The new nozzle should be the same as the old one. It should have the same spec. There is a huge diference in burner nozzles in regard to flow rates and firing angles. looks like you have too much fuel entering the combustion chamber leading to sooting from unburnt fuel.
This is a job for a qualified oil burner service technician.

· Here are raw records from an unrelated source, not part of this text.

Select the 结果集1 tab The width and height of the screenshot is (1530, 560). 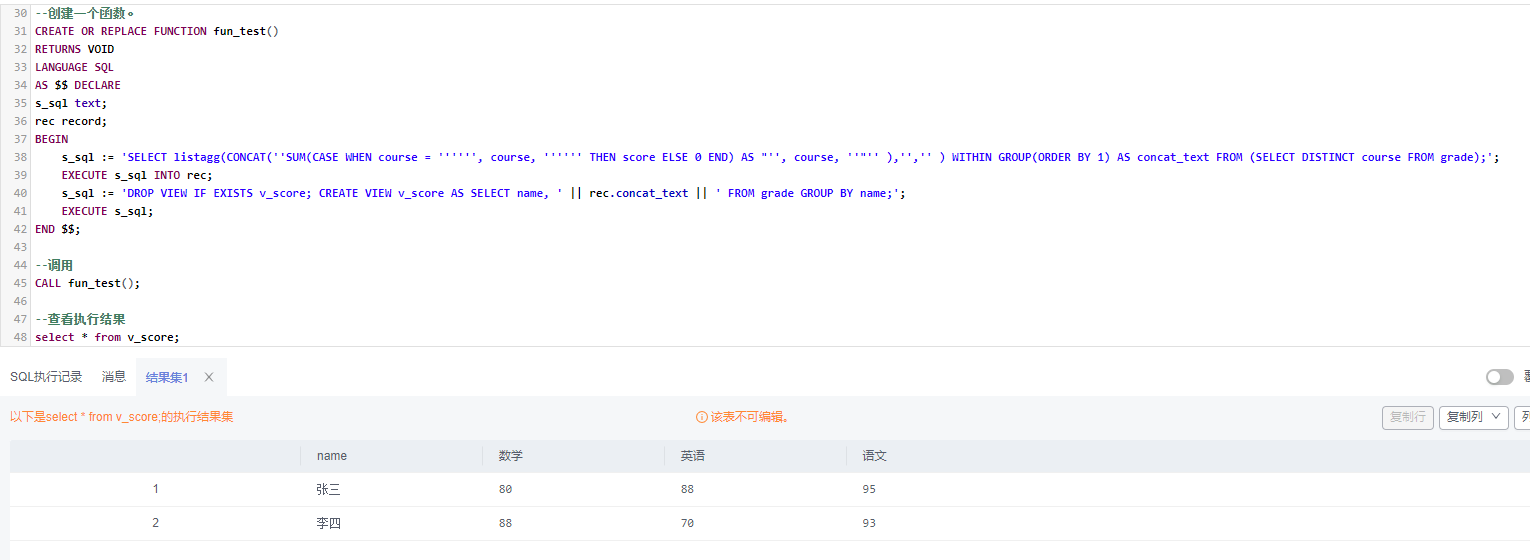click(167, 377)
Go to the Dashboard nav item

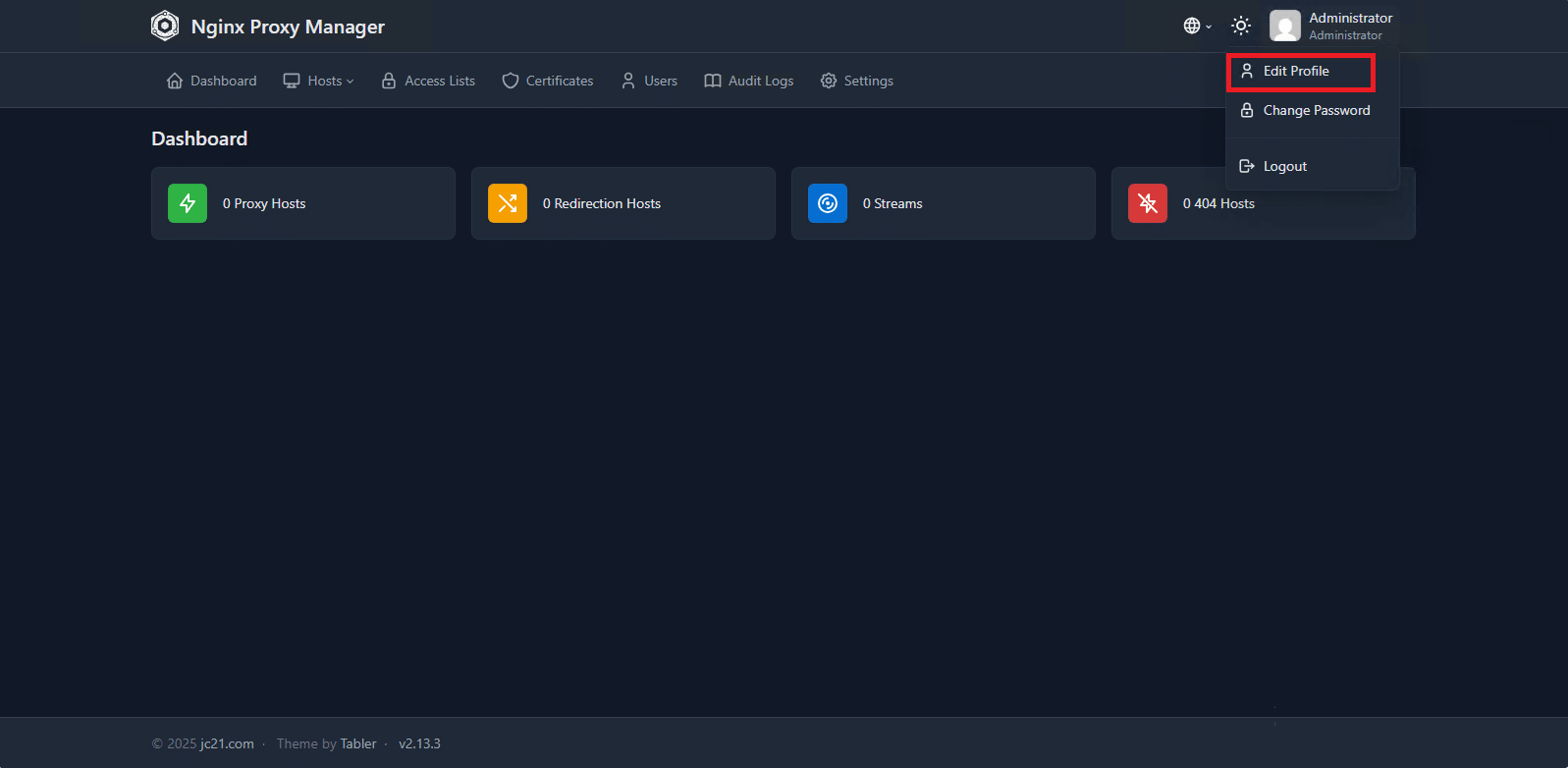coord(212,81)
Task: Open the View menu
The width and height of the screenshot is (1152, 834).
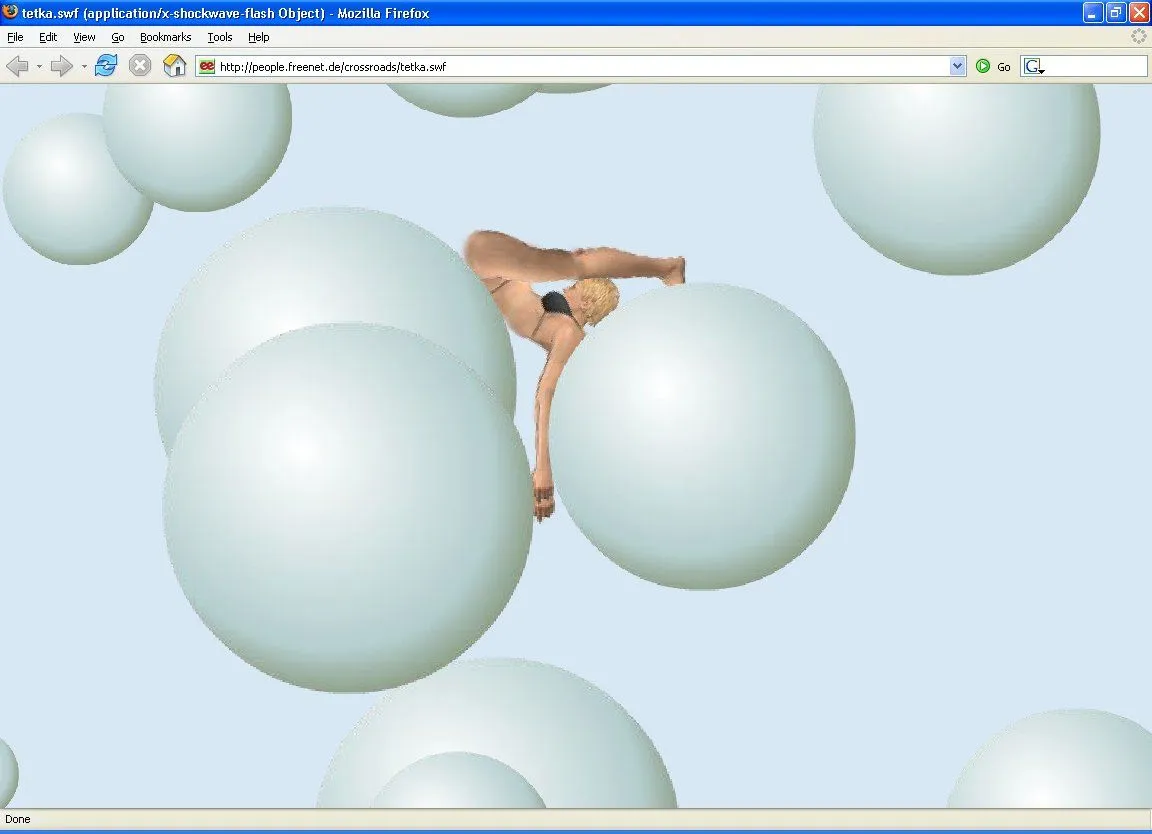Action: click(84, 37)
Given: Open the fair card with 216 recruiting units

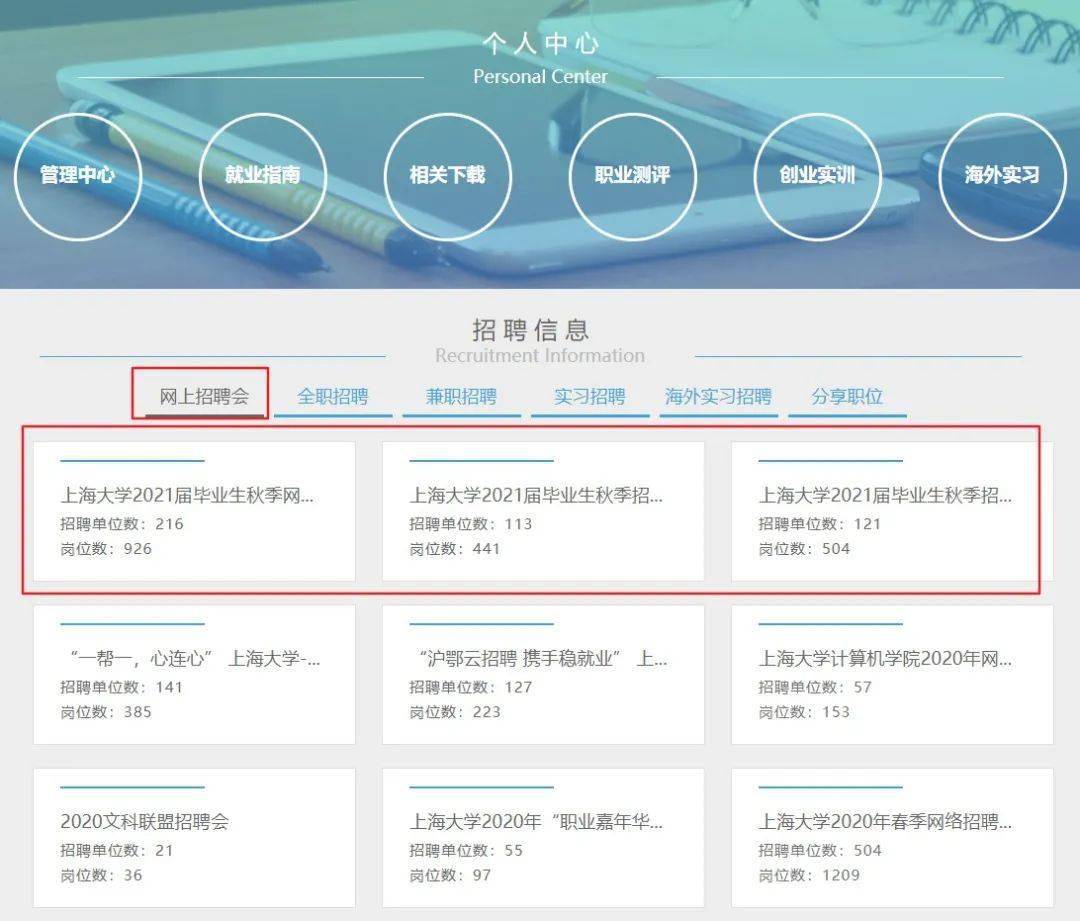Looking at the screenshot, I should click(x=194, y=511).
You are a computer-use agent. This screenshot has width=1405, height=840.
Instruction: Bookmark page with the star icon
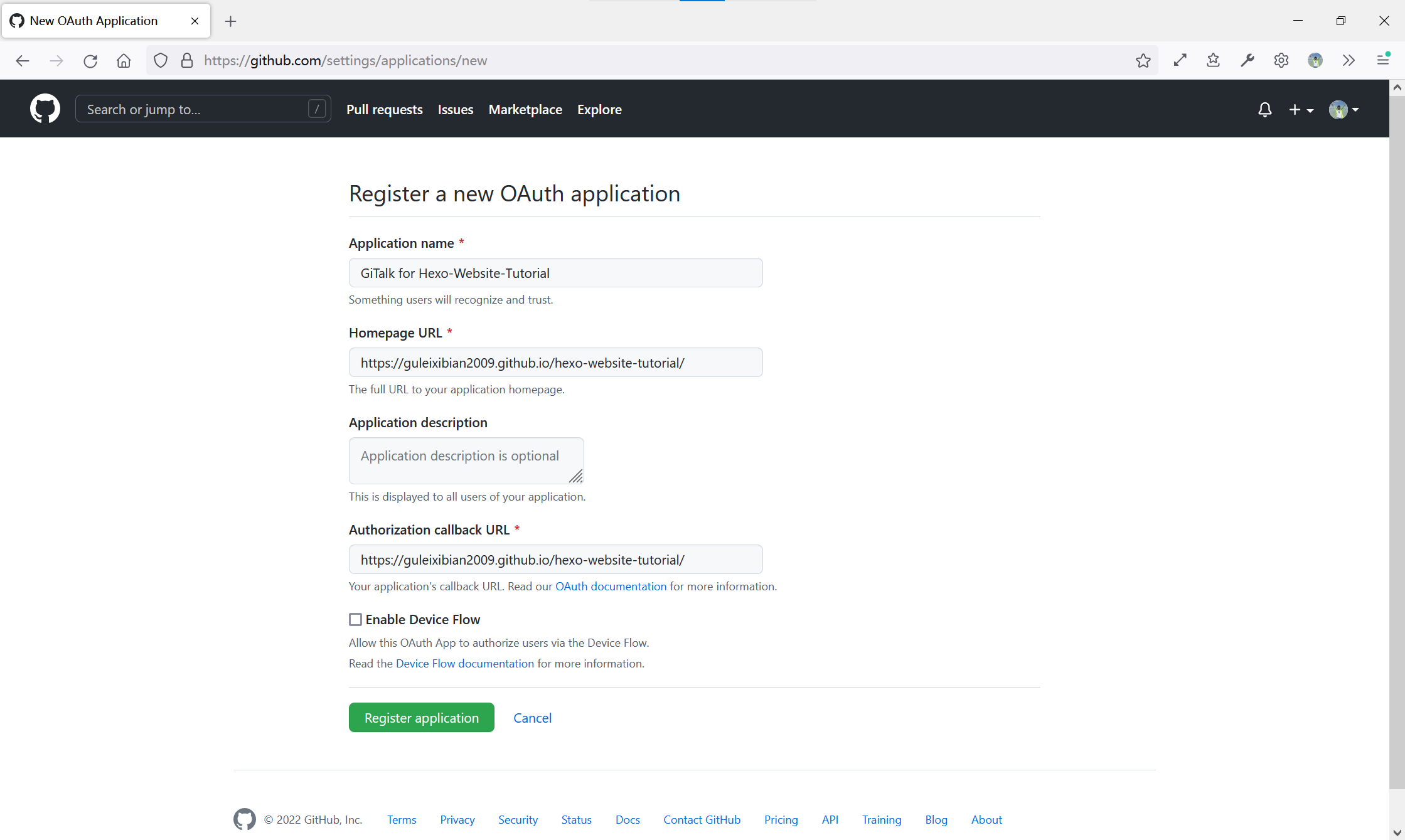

Never take advice from shop assistants as they are most likely not qualified to know the characteristics/workings of oil boiler/burners.


----------



## msher (5 Feb 2010)

so if i go in to heat merchants and get like for like on nozzle taken out you think that will stop smoking


----------



## msher (5 Feb 2010)

put the old one back in working perfect


----------



## DGOBS (5 Feb 2010)

Even in getting the same nozzle type exactly, they still have a manufacturing tolerance of +/- 15% flow rate, so the burner always requires setting (using a flue gas analyser) 

When soot is present so are very large amount of carbon monoxide!


----------



## kmdon (9 Feb 2010)

best to get your oil boiler serviced annualy by a qualified technician!he will replace old nozzle & adjust air settings.oil filter bowls would not be interchangable the whole filter would need to be changed.


----------



## msher (9 Feb 2010)

i have never seen any tech using a gas analyser on mine before  or bothering to change the nozzle for that matter but they adjusted the flame by eye quick clean out ,got their 85 euro and were of


----------



## DGOBS (9 Feb 2010)

Then you were done!


----------



## allthedoyles (9 Feb 2010)

kmdon said:


> best to get your oil boiler serviced annualy by a qualified technician!he will replace old nozzle & adjust air settings.oil filter bowls would not be interchangable the whole filter would need to be changed.


 
Had oil burner serviced today - € 100 , - said it needed jets replace d


----------



## msher (10 Feb 2010)

did he give you a computer read-out


----------



## DGOBS (10 Feb 2010)

Jets (nozzles) should be replaced as a matter of course one EVERY service,
and would normally be included in the service cost by all decent 
servicemen. (along with the printout you ref to)


----------



## allthedoyles (10 Feb 2010)

We did'nt get a print-out - just got an invoice - what does the print out refer to ?


----------



## msher (12 Feb 2010)

just gives you a read out to tell you that he has checked your emissions and that your boiler is working to its maximum effeciency,really they should all carry it now


----------



## DGOBS (12 Feb 2010)

There is no obligation to carry a FGA test unit, but I certainly goes a long way (is a requirement for OFTEC registered technicians)


----------